In the design and installation of guardrail systems, there routinely exists a need to provide a stiffening mechanism to locally reduce the lateral deflection distance where there is an area of concern such as bridge piers, poles, and other rigid objects located near roadway shoulders. Various means of providing reduced deflections have been made with past systems that have included nesting of guardrail and the reduction of guardrail post spacing. With the adoption of the American Association of State Highway and Transportation Officials (AASHTO) 2016 Manual for Assessing Safety Hardware (MASH), there is currently little to no guidance on the use of deflection limiting techniques for MASH compliant guardrail installations and their necessary transitions. Thus, a need exists to provide guidance for the use of stiffening mechanisms that will reduce the deflection distances behind guardrail while maintaining the integrity and safety performance. This research will continue the development of guidance for the design and installation of reduced deflection guardrail systems that are MASH compliant.
Most research on guardrail used the NCHRP Report 350: Recommended Procedures for the Safety Performance Evaluation of Highway Features testing criteria. The AASHTO and Federal Highway Administration’s (FHWA) Joint Agreement for the Implementation of MASH requires the use of MASH compliant hardware. Further research is needed and should be conducted using the most commonly used 31 in. generic guardrail system, the Midwest Guardrail System (MGS).

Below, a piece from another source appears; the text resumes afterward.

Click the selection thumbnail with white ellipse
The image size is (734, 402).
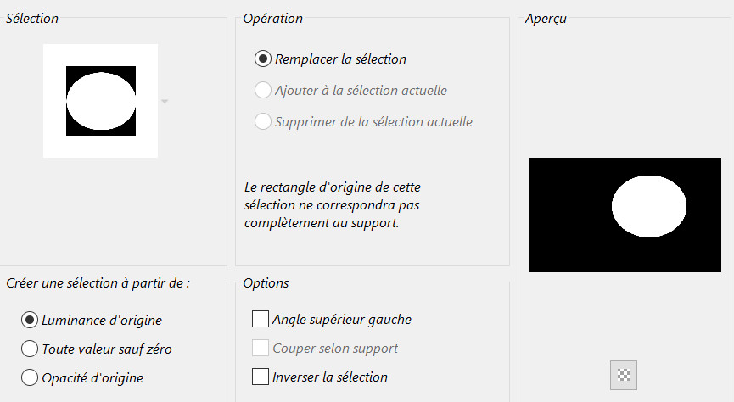100,100

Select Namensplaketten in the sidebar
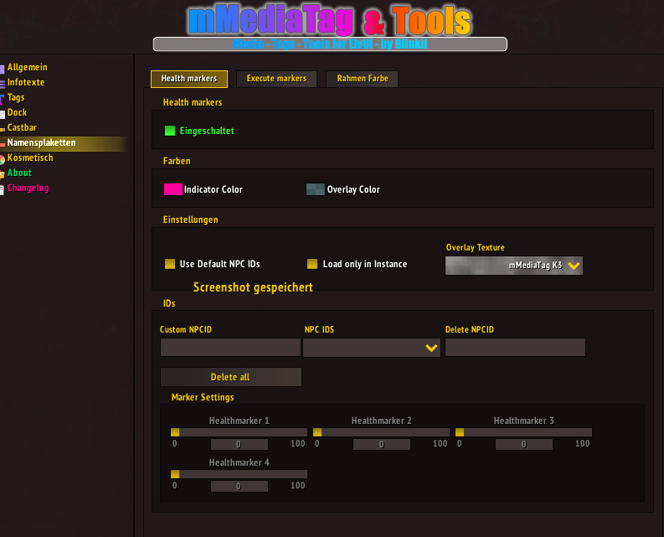pyautogui.click(x=42, y=143)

The objective of this research was to develop guidance for the practical and cost effective use of stiffening mechanisms to locally reduce the deflection for MASH TL-3 compliant 31-in. MGS installations or equivalent guardrail including any needed transition from the standard system to the stiffened system while maintaining its integrity and safety performance.
The guidelines are to consider the effects of dynamic deflections and working width, fill condition behind the system, post spacing, post length and embedment depth, nested rail, block-out depth, barrier offset, and full development length of the stiffening mechanism. It is anticipated that a combination of previous research, computer simulation modeling, and full-scale crash testing conducted by an ISO 17025 certified crash laboratory will be required to develop and verify the guidance to demonstrate MASH compliance.
STATUS: Research is complete; publication decision is pending.